May is Skin Cancer Awareness Month. As sailors, we may be exposed to the sun for hours at a time, on the deck of the boat on beaches and taking part in a host of other watersports available. Luckily skin cancer, although one of the most common cancers is also one of the easiest to prevent and when it is detected – highly treatable. Here are some sun-safe practices to prevent Skin Cancer.
Our sun offers many health benefits and a 15 minute sunbath in the early morning, before 10, or evening after 4 is a great way to create Vitamin D in our bodies. Vitamin D offers many health benefits. It aids in the absorption of calcium and magnesium for bone health, reduces inflammation, boosts the immune system and modulates cell growth among other benefits. Prolonged exposure, however, can be harmful and we should take care.
Prevention is better than cure
Before you set sail on your Mediterranean sailing holiday, here are some prevention guidelines from the Skin Cancer Foundation.
- Stay in the shade, especially between 10 and 4
- Avoid tanning and UV tanning bed
- Do not burn
- Cover up with clothing, including a hat and good sunglasses that block UV rays
- Use a sunscreen with an SPF of 15 or higher every day. The sun screen should block both UVA and UVB. While sailing or doing watersports, use a water-resistant sunscreen that is SPF of 30 or higher and re-apply often; or wear a UV blocking skinsuit.

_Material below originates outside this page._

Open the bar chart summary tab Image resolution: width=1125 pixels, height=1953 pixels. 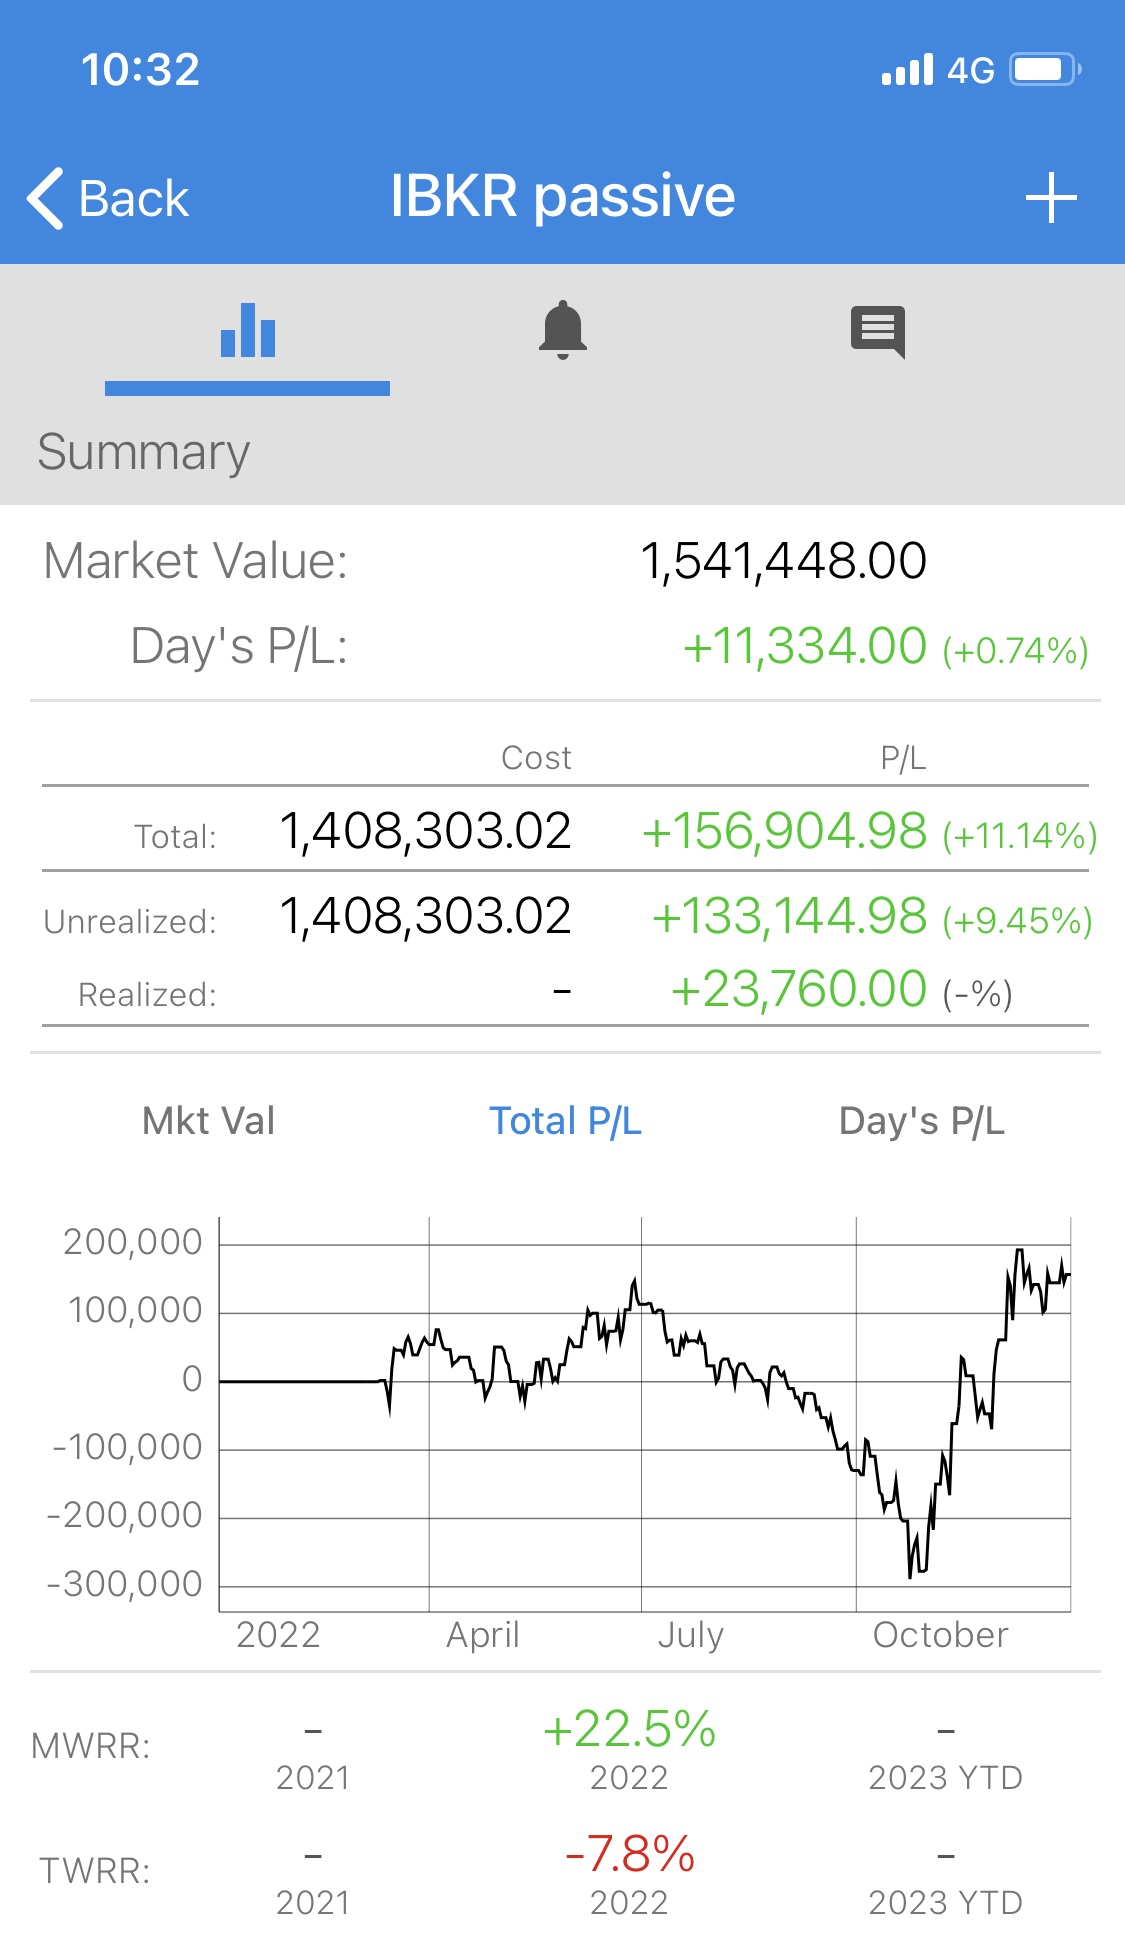pyautogui.click(x=247, y=331)
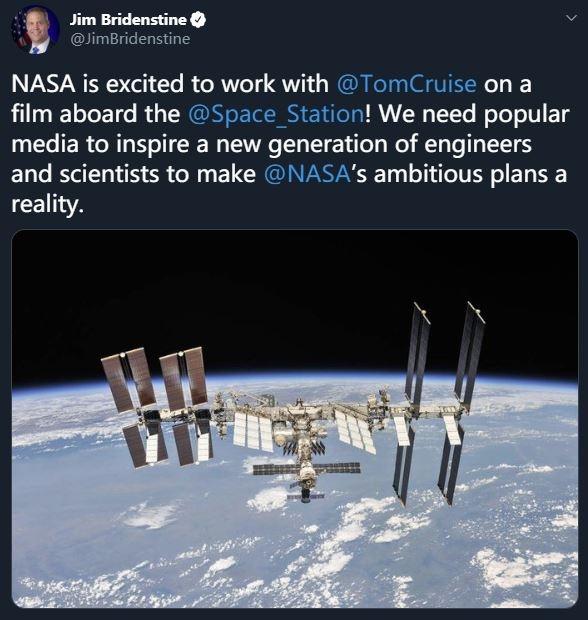Click Earth's blue horizon in the photo

pyautogui.click(x=297, y=380)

- Keep newborn babies out of the sun and use sunscreen on babies over 6 months old
- Keep an eye on your skin, especially any moles or spots.

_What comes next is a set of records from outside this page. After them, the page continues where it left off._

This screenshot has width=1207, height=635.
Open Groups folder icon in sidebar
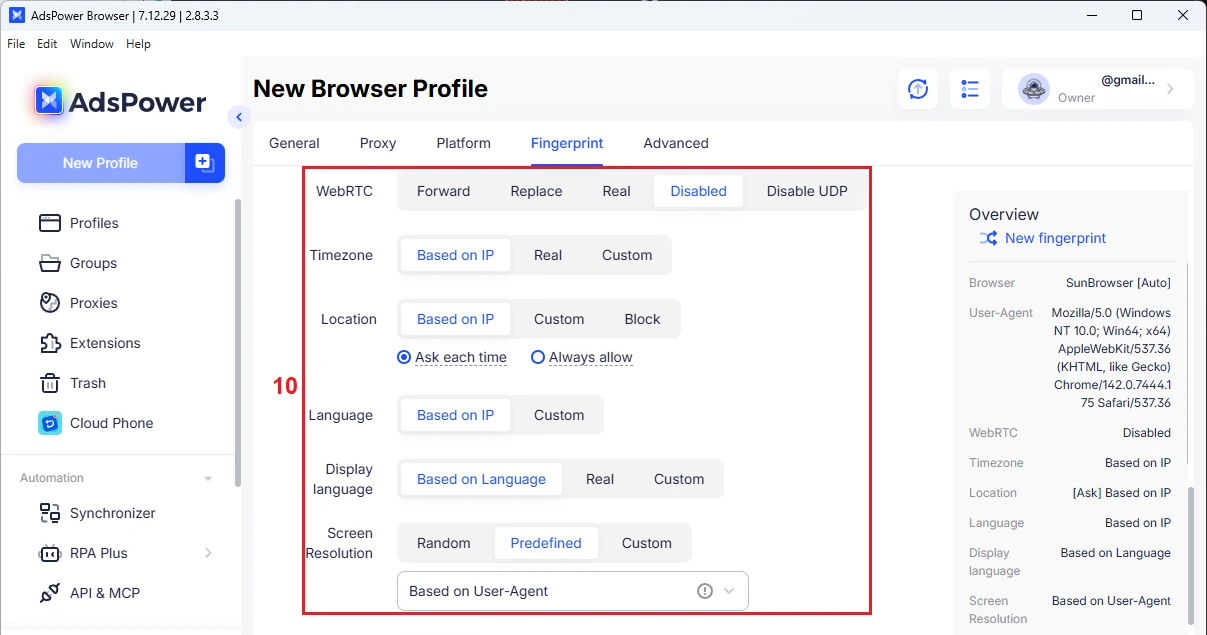tap(50, 263)
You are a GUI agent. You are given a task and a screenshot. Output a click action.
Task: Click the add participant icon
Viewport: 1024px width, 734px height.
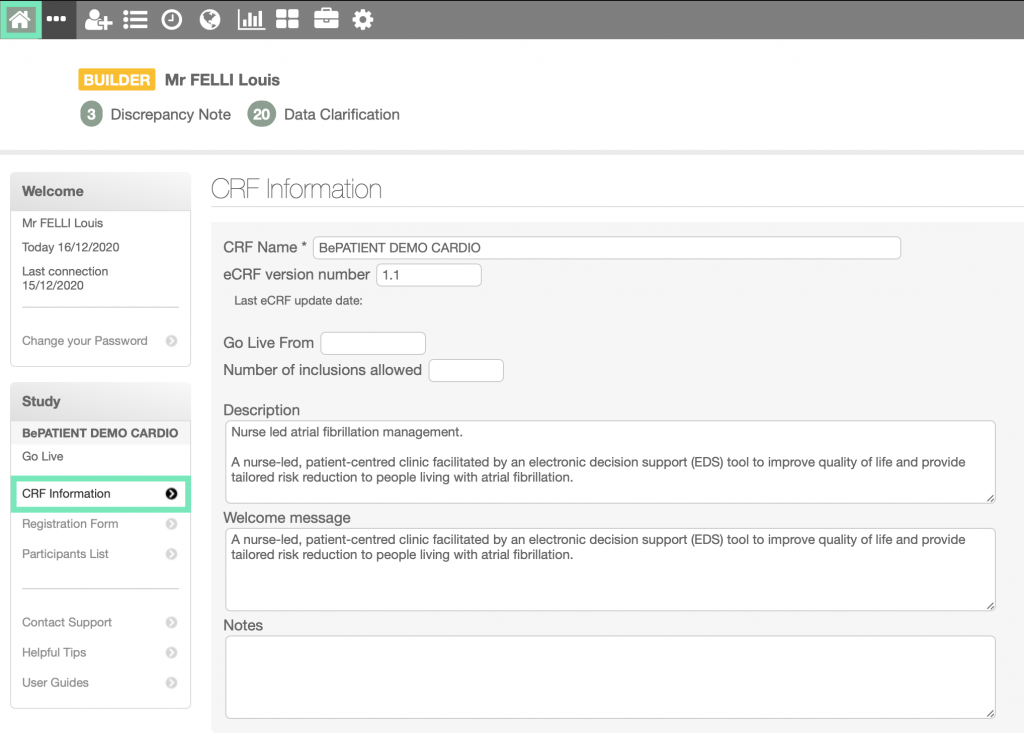[98, 19]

- Get a professional skin exam once a year
Burnt by the Sun
If you do happen to get burnt while sailing, there are few things you can do to treat sunburn:
- Immediately cool it down and get out of the sun. Carry on cooling the burn with cold compresses, without putting ice directly on the skin.
- Put moisturizing cream, that is not petroleum or oil-based, on while your skin is still damp
- Decrease Inflammation by taking anti-inflammatory medicine. Aloe Vera cream is a good product to pack on a sailing vacation, as it can soothe mild burns.
- Stay out of the sun
- Keep hydrated. Burns draw fluid away from the rest of your body to the skin’s surface.
- See a doctor if - you have bad blistering over a large part of your body, you have a fever, or you become confused.
Repeated sunburns put you at risk for premature aging and skin cancer.
Keep a lookout
The three types of skin cancer are: basal cell carcinoma, squamous cell carcinoma, and melanoma. Each has many different appearances.
Knowing the early warning signs can put you one step ahead. Look for changes of any kind in your skin. In general, some things to look out for are:
- A skin growth that increases in size and appears pearly, translucent, tan, brown, black, or multicoloured.
- A mole, birthmark, beauty mark, or any brown spot that changes color, size, texture, is bigger than 6mm, appears after the age of 21
- A spot or sore that continues to itch, hurt, crust, scab, erode, or bleed should also be checked.
Do not ignore changes or suspicious spots and if you notice one or more of the warning signs, see a doctor right away.